31 Days of the Almost Empty Nest: Falling Star

penny-005

It’s hard to get out of bed on these chilly mornings but the dawn holds her own rewards. That dusty rose around the horizon, the many eyes of the sky peering down, scent of leaves and moisture in the air. I stand out in the dew-soaked grass with Bonnie and tilt my head up, up, up, let the feeling of smallness fall over me and captivate.

If I’m going to catch a falling star, I must be alert for it’s free-fall.

Last night when we were walking, I confided to Jeff a feeling of dissatisfaction deep within me lately. “I know I’m tired, and work is frustrating, but it just feels like nothing is as it should be.”

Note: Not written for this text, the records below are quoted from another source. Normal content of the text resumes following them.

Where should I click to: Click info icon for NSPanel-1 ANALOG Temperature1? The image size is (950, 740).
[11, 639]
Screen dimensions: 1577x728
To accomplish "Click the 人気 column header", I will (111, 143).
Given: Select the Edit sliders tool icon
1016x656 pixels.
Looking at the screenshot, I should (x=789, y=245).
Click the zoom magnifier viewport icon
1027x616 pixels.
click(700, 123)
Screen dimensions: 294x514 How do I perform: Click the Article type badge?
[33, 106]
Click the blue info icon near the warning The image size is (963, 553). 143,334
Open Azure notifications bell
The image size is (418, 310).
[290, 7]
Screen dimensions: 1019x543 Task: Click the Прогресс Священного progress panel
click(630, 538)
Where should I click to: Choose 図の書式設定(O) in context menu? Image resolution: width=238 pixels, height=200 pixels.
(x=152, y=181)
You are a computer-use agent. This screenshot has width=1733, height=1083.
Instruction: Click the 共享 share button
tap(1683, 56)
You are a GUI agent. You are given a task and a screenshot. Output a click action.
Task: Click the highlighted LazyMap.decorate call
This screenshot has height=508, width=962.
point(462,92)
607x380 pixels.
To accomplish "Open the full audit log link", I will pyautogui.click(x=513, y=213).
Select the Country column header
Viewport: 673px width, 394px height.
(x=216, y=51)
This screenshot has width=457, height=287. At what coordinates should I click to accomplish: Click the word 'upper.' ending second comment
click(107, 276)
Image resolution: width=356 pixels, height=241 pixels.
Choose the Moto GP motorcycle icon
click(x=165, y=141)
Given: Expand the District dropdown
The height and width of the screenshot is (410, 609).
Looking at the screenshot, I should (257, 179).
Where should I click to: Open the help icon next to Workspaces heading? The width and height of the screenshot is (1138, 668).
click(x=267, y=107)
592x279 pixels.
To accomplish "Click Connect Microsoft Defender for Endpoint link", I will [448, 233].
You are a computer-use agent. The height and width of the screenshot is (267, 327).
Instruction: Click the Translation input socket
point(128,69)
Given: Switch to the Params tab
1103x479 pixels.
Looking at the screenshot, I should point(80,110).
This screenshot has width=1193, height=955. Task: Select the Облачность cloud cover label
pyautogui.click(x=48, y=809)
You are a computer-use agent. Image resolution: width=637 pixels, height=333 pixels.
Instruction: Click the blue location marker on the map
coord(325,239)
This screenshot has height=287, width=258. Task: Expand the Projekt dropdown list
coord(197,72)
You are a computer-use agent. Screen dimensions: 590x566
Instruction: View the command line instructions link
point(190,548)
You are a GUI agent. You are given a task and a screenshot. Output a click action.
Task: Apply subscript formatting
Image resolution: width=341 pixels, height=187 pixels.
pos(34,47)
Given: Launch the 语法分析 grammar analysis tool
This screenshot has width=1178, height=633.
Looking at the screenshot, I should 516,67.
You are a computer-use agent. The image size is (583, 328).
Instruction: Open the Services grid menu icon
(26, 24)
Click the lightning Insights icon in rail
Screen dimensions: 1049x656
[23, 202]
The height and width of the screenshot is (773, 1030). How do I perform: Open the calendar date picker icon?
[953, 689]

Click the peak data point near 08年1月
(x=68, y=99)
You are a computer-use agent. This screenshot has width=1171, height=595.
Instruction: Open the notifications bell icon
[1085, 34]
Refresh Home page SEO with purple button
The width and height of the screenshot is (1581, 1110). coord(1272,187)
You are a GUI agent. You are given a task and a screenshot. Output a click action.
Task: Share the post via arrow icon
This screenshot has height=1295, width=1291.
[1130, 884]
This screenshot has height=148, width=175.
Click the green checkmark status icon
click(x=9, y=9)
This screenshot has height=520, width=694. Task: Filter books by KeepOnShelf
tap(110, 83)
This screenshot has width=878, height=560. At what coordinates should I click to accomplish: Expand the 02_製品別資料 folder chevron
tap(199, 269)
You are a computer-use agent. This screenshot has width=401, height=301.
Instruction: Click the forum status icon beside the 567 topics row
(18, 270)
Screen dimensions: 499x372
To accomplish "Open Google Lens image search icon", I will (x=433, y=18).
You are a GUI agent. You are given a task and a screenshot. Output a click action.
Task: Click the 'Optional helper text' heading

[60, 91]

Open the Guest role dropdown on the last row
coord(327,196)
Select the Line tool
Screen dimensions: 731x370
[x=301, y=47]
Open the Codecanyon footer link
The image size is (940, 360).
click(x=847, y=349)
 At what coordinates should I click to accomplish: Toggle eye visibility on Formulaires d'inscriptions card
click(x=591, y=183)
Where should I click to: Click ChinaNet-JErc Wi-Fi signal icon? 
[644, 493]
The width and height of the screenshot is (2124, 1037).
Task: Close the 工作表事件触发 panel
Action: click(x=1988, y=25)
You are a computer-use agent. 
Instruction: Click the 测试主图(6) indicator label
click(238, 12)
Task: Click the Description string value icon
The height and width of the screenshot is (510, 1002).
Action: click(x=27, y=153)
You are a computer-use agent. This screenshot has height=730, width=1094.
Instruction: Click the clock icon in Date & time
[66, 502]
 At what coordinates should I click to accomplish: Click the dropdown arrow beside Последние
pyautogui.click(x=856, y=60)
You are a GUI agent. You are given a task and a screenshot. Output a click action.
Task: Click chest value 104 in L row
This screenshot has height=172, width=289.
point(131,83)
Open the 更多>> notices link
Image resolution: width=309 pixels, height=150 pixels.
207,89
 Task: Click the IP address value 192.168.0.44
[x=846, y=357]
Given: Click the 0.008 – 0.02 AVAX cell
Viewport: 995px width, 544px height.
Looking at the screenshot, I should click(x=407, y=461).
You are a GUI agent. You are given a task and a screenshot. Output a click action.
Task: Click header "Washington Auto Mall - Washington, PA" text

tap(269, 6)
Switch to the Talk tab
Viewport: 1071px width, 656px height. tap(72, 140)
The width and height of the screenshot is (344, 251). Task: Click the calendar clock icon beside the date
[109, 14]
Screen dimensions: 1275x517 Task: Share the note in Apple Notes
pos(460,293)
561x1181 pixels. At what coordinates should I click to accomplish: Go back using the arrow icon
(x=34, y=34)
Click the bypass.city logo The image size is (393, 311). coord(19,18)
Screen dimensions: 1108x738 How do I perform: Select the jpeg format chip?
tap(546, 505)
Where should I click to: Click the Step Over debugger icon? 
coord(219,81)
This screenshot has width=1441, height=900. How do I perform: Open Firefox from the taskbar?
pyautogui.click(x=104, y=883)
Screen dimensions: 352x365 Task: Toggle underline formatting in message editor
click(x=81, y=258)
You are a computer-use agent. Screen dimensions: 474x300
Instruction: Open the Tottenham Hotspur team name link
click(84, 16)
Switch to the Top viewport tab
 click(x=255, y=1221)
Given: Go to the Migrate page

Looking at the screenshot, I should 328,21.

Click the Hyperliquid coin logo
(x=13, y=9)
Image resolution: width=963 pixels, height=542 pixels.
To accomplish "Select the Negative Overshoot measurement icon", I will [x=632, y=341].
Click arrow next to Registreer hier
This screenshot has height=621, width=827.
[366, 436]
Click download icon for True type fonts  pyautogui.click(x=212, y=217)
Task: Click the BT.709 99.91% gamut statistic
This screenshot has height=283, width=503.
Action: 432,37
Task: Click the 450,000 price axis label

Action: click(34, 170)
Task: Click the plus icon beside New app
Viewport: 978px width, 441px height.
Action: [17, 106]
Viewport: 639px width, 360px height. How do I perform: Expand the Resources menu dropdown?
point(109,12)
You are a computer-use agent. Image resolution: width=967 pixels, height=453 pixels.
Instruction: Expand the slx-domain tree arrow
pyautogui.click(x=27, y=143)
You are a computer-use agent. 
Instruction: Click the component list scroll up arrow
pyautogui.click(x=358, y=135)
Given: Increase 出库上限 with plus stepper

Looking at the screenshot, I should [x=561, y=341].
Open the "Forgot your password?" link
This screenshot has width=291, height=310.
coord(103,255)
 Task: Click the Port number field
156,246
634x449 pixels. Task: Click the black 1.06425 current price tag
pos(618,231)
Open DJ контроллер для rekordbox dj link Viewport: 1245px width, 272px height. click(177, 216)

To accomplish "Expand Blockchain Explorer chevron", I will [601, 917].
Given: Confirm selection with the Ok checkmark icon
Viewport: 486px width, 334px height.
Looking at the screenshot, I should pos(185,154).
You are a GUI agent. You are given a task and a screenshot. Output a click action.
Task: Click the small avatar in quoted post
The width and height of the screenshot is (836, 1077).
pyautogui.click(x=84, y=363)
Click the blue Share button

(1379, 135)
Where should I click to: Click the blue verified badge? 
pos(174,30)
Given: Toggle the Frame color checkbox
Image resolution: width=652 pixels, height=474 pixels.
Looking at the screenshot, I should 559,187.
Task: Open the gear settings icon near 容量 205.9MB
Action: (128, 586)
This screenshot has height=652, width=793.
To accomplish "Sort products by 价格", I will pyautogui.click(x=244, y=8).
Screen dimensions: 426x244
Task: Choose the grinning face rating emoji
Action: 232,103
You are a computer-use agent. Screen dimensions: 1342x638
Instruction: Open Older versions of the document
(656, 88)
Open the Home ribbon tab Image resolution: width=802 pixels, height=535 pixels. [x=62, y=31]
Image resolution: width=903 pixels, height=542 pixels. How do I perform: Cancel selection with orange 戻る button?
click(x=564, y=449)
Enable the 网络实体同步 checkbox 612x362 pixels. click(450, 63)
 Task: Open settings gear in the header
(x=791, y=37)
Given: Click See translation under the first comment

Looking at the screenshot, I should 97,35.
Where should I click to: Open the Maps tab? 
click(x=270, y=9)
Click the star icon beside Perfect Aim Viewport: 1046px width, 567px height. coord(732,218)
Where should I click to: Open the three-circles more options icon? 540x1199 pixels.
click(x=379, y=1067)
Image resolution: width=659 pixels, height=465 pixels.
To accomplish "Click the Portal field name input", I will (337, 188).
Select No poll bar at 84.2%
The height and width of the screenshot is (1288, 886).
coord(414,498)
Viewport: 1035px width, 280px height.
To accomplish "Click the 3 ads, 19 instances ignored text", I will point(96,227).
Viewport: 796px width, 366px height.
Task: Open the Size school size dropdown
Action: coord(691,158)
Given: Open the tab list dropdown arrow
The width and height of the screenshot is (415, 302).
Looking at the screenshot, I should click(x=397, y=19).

He wondered aloud if I was feeling some of what he went through last year.

“What do you mean?” I asked.

“Maybe you’re wondering what is next. And realizing that maybe it’s nothing. Maybe there is no next thing.”

He was speaking existentially, meaning-of-life kind of talk and I considered it. We’ve had a few losses in that area over the past few years. So we talked about our work and the things that bring us joy and isn’t there always the next thing? This talk helped me realize that my dissatisfaction is coming from feeling like I’ve been taken advantage of lately. From people—one in particular—not God, not the universe.

In light of Jeff’s question, I also considered my disappointment in my book publishing journey—how it hasn’t led where I’d hoped, how my life hasn’t changed significantly because those words were written down and bound between pages. I am grateful for the experience and for the community I have found along the way, but I’ll just admit I’ve had to readjust my hopes. Because I believe every part of life is holy, this hasn’t been a huge day-to-day shift. I trust God enough to open my hands to where he leads. But in terms of the next thing, it has been huge.

So I’ve been asking myself if I trust God that much. Do I trust that he will still use me, even if it is in different ways than I had hoped?

Yes. Yes I do.

If I want to catch a falling star, I must be alert. Sometimes, endings are new beginnings in disguise.

This post is part of my 31 Days of the Almost Empty Nest series. I’m writing in community with the thirty-one dayers. Women all over the world are joining together in the month of October to write every day about something they’re passionate about. Check out some of the other writers here. So much good stuff. To read my first post, with links to all the days, go here.

Almost Empty

Comments

  1. says

    Totally get this. Learning to live with what is, accept it, even embrace it — that’s a tough gig some days. And so often, what is is a co-worker or friend who takes advantage, disappointment in a dream, realizing life is more than half over. None of this is easy. But oh, it is good. Eventually. Hang in, friend. You’re such a good one.

  2. says

    Oh sweet friend of mine – your words drip poetry, you are beauty stacked upon beauty, truth piled high, and love melted around it all.

    Our worth is not in what we think others think about us, it is not in what the numbers say about us — rather our value is in what we believe God says about us. And He says you are beloved, perfect, whole, righteous.

    • says

      Darlene is so right! Darlene, thank you for your beautiful comment. Yes, He does see us as worthy, perfect and beautiful. And He works things out in His perfect time.

      I believe that if we could see ourselves as God sees us, we’d never have to seek approval again.

  3. says

    Endings are new beginnings. That truth sits soul deep, like the marrow in my bones.The best beginnings are the ones which require sacrifice. So they don’t feel best at the start. The blessing comes, like the opening of a flower. Brilliant unto the day. When you catch the star, Laura, hold it with an open hand.